AL amyloidosis is associated in the majority of cases with some type of plasma cell dyscrasias; however, in about 14% of the cases an underlying gammopathy could not be determined.19 The proliferation of B lymphocytes, possibly secondary to repeated exposure to an infectious antigen, is followed by hyperproduction of immunoglobulin light chains. They are later on deposited and polymerized in the tissues to form AL amyloid. There is usually extensive deposition of AL amyloid in the myocardial interstitium (in a nodular, perimyocytic, or mixed distribution), intramural coronary arteries, endocardium, pericardium, and atrio-ventricular valves.20

The most likely cause of amyloidosis in our patient appears to be his undiagnosed active sarcoidosis. Significant for his case is the absence of amyloid or granulomas in the prior myocardial biopsies from 1995 or 2001. The low diagnostic rate of sarcoidosis on endomyocardial biopsy4 can be explained by the location of the sarcoid granulomas, especially in the base of the heart, while the biopsy is usually taken from the apex of the right ventricle. A similar explanation is valid for the negative core biopsy obtained in our patient. During the placement of an LVAD, the core biopsy is usually taken from the apex of the left ventricle a region rarely affected by sarcoidosis.
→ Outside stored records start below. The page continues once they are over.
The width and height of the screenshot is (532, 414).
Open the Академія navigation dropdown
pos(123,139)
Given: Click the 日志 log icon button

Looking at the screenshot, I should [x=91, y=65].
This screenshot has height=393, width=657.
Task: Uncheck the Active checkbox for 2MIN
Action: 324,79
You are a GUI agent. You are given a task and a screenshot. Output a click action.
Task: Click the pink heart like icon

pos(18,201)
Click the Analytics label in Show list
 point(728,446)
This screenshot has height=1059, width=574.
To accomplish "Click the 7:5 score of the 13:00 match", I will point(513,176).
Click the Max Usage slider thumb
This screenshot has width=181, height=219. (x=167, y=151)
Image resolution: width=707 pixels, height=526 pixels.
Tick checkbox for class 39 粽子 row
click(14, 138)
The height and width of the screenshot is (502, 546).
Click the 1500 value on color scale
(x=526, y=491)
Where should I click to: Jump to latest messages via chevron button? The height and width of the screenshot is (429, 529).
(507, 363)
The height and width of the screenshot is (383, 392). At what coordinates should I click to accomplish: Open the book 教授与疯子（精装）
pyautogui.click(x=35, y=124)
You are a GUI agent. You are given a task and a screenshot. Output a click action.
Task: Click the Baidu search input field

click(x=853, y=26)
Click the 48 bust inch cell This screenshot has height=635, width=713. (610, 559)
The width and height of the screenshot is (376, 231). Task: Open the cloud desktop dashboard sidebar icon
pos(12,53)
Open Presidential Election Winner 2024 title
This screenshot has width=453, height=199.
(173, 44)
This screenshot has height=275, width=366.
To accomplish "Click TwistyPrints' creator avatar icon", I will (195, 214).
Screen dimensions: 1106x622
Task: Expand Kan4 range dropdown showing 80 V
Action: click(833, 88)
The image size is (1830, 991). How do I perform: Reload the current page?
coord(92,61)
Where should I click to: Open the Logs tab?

Both biopsies were also negative for amyloid. It is however possible that amyloidosis had developed during the 1 year interval between the placement of the LVAD, when the core biopsy was taken, and the orthotopic heart transplantation. This may have been possible in the background of an active systemic sarcoidosis with superimposed multiple drive line infections. However, in this scenario, AA amyloid deposition is most likely expected. In animal models of amyloidosis, in mice given inflammatory stimuli, AA amyloid had developed after 3–6 weeks. It has also been postulated that the deposited amyloid has a dynamic turnover, with a possibility of regression if the source of amyloid precursors is suppressed.19

The relationship between cardiac AL amyloidosis and active sarcoidosis is yet less understood. Two prior reports suggest a coincidental association between cardiac sarcoidosis and AL amyloidosis, due to concurrent presence of a plasma cell dyscrasia.6, 7 In our case, however, no plasma cell dyscrasia was present, raising the possibility of a direct relationship between active untreated sarcoidosis and development of AL amyloidosis. A possibility, which should be considered, is the appearance of a monoclonal lymphocytic population in the background of sarcoidosis. And if so, is this population responsible for production of Ig light chains, which will be later on deposited as AL amyloid? There are case reports of associations between sarcoidosis, sarcoid-like granulomas, and Hodgkin's and non-Hodgkin's lymphomas.21 A sarcoidosis–lymphoma syndrome, with a median interval of 2 years between the diagnosis of sarcoidosis and the onset of the lymphoproliferative disorder was also described.22 In our case, however, there was no evidence of a lymphoproliferative disorder.

Treatment with heart transplantation for cardiac sarcoidosis is rare, being reported only in seven cases, in three of them the diagnosis of sarcoidosis being made only after the transplantation, as in our case, after the histopathologic examination of the native heart.14

Usually, a diagnosis of cardiac amyloidosis carries a poor prognosis, with a median survival of less than 5 months in AL amyloidosis, and 2–5 years in AA amyloidosis.23, 24 The treatment with orthotopic heart transplant in amyloidosis, or sarcoidosis does not appear to stop the progression of the disease;5 in fact, both sarcoidosis and amyloidosis may be expected to recur in transplanted hearts.